Thanks BillD. I'll email them and see what they say. But yes, I had the impression that Red Flint would be hard to find here. 

Anyone ever find something similar? I know some of you folks use PFS in your tanks! Please chime in!


----------



## df001 (Nov 13, 2007)

Pretty sure any pool supply company that sells filters can sell you the media you're looking for. I dont know of any in north york, but there are a bunch in mississauga off dundas that regularly carry filter sand.


----------



## elbereth (Feb 11, 2018)

Any specific products you'd recommend? I'm not exactly sure what to look for. Thanks.


----------



## hibackgold (Oct 14, 2017)

theres a pool supply warehouse at markham and ellesmere that sells pool filter sand...not sure if they have beige but i know they had white with black flakes which was the colour that i got...


----------



## elbereth (Feb 11, 2018)

Thanks hibackgold.
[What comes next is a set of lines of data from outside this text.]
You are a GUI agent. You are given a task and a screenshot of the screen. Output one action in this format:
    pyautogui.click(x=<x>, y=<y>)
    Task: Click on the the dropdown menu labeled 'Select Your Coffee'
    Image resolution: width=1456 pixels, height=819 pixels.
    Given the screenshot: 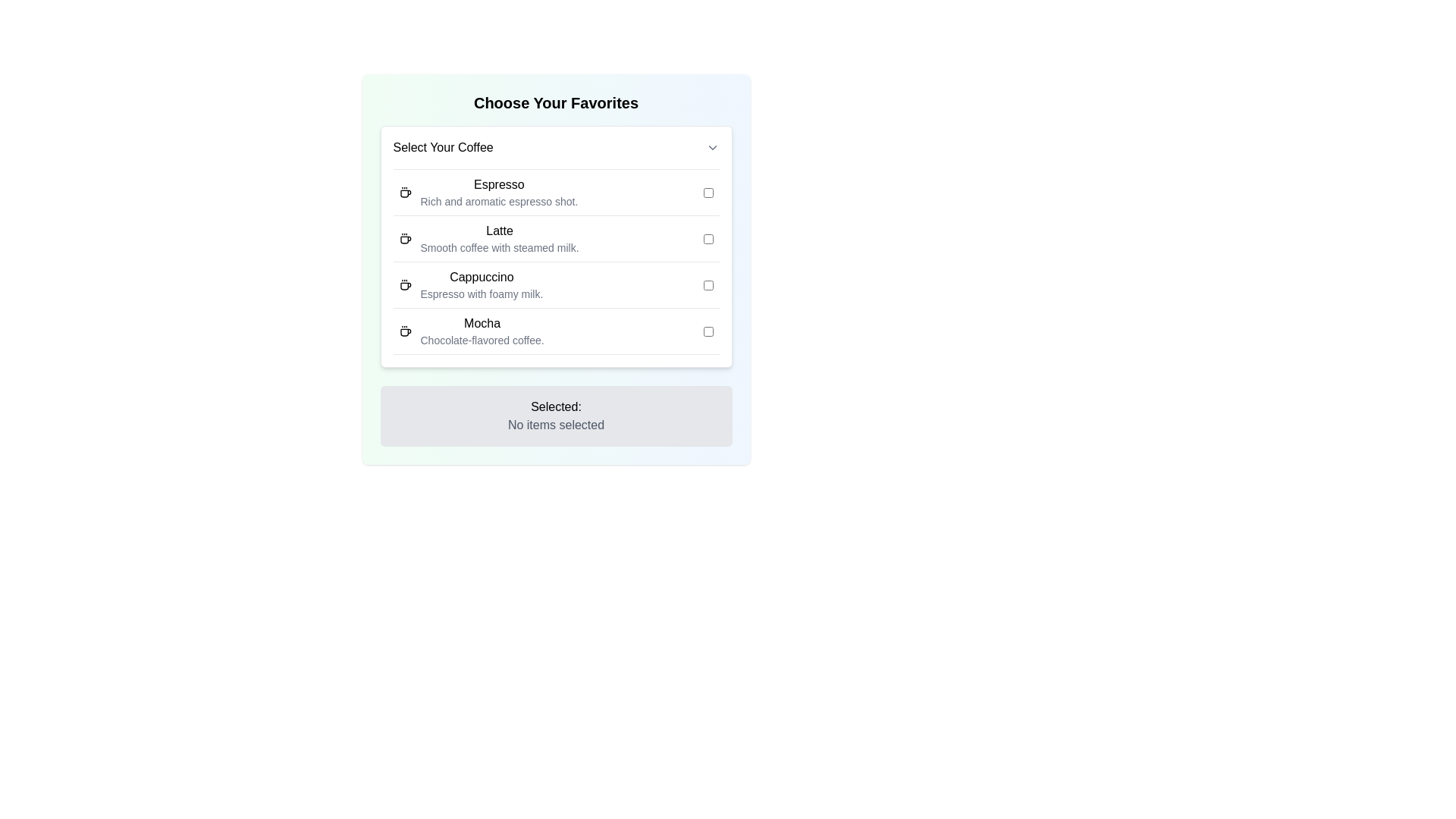 What is the action you would take?
    pyautogui.click(x=555, y=148)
That's one I didn't come across when searching online. 
Would this happen to be the sand you bought? http://www.discounterspoolandspa.com/Filter-Sand-50lb-Bag-P783.aspx


----------



## martelvis (Oct 31, 2015)

df001 said:


> Pretty sure any pool supply company that sells filters can sell you the media you're looking for. I dont know of any in north york, but there are a bunch in mississauga off dundas that regularly carry filter sand.[/
> 
> There used to be a pool supply place on Dufferin St., west side, just north of Finch. There used to be Paradice Pools on Willowdale, just north of Sheppard. Have not been there in a few years, so do not know if they are still around.


----------



## BillD (Jun 5, 2006)

The PFS around here is pretty much all the same stuff and is white. The Red Flint has a nice colour as it is made from a mix of colours.
If you want white, you can use #20 silica sand which tends to be cheaper than PFS. Same stuff essentially. My new pool filter will have the much cheaper #20 silica sand. It is pretty much white though, and I understand why one would prefer the Red Flint.


----------



## hibackgold (Oct 14, 2017)

elbereth said:


> Thanks hibackgold. That's one I didn't come across when searching online.
> Would this happen to be the sand you bought? http://www.discounterspoolandspa.com/Filter-Sand-50lb-Bag-P783.aspx


i think so...it was a white and green bag...$14 for 50lb bag....


----------



## elbereth (Feb 11, 2018)

Thank you all. I checked two pool supply stores today but they only carry PFS in white or gray. I'm starting to reconsider my decision to use sand. I really want to add fish soon so I'll stick with gravel for now. I'll just have to be more diligent with cleaning!


----------